Qualche passo in avanti cerca di farlo Ylva Johansson, commissaria europea per gli Affari interni, per cercare di trovare una soluzione comune sul diritto di asilo definendo un progetto di “meccanismo obbligatorio di solidarietà” per il quale ognuno degli Stati membri dovrebbe farsi carico di una certa quota di migranti.

Non tutti però sono d’accordo, quindi si cerca di trovare una soluzione alternativa per quegli Stati che non vogliono aderire al progetto; come ad esempio versare una somma di denaro o fornire le attrezzature necessarie agli Stati che si fanno carico dell’accoglienza. Più concrete al momento sono le misure di aiuto fornite da sette Stati membri – tra cui Lussemburgo, Francia, Germania e Finlandia sono già pronti – per il ricollocamento di 1600 minori non accompagnati e 2000 mila euro a testa a tutti quei migranti arrivati in Grecia prima del 1 gennaio 2020 per tornare nel proprio Paese di origine.

Un progetto che, spiega Johansson, potrebbe coinvolgere circa 5mila persone, oltre a quelle già inserite nel programma di rimpatri volontari. Una misura che comunque non è una novità dato che l’OIM – organizzazione internazionale per le migrazioni – già prevede misure di sostegno simili però non con cifre simili; solitamente intorno ai 350 euro.

In ogni caso siamo sempre alle soluzioni tampone, che leniscono ma non curano. L’Europa democratica si sta dimostrando piccola, ambigua, impaurita di fronte all’autorità turca che impunemente tratta come merce dei disperati. Allo stesso tempo è come se fosse iniziato un processo di sgretolamento del muro di ipocrisia dell’Europa che mostra la faccia pulita ma che sotto chili trucco che si scioglie sotto il sole medio-orientale nasconde rughe e malformazioni di una vecchia reazionaria.
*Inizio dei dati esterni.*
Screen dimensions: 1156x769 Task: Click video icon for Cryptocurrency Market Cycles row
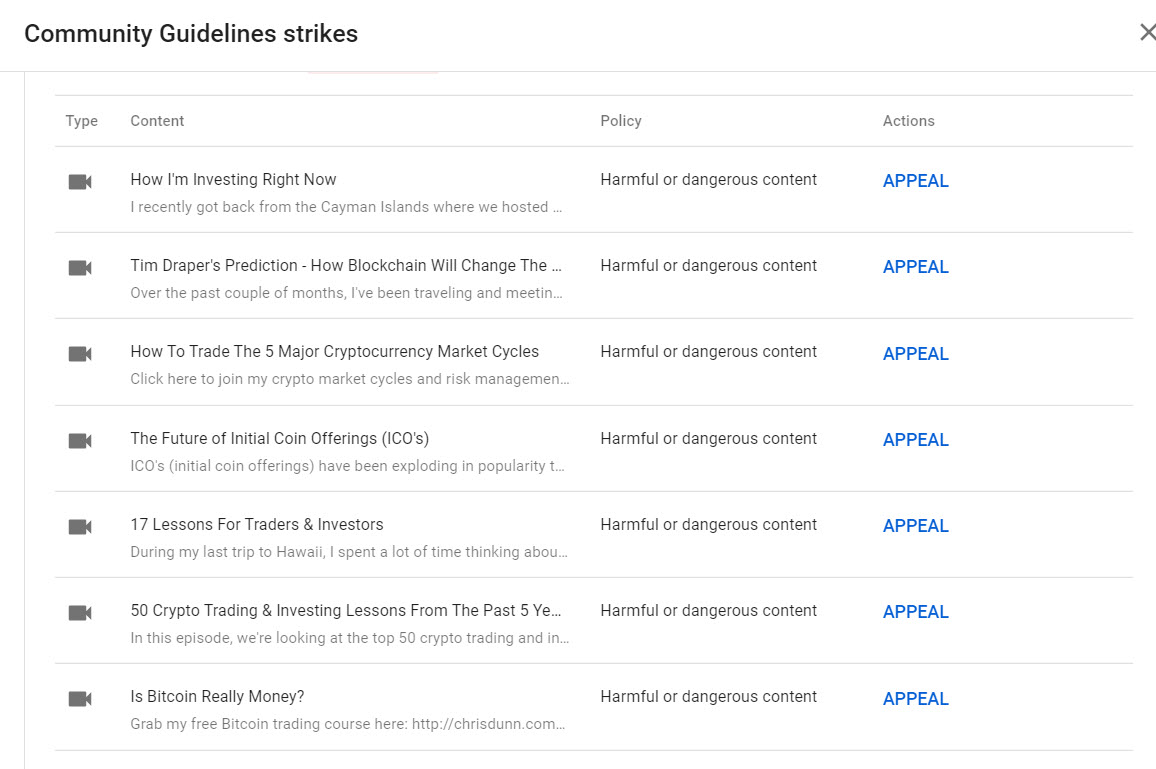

C’è bisogno di soluzioni e la più ovvia – e la più difficile – è quella di mettere fine alla guerra in Siria, tutto parte da lì e fino a quando non si dirà basta dovremo attenderci flussi di migranti che continueranno a scappare e non serviranno barriere, soldi o spostare la testa dall’altro lato, perché una catastrofe umana non si può semplicemente mettere sotto il tappeto e fare finta di niente.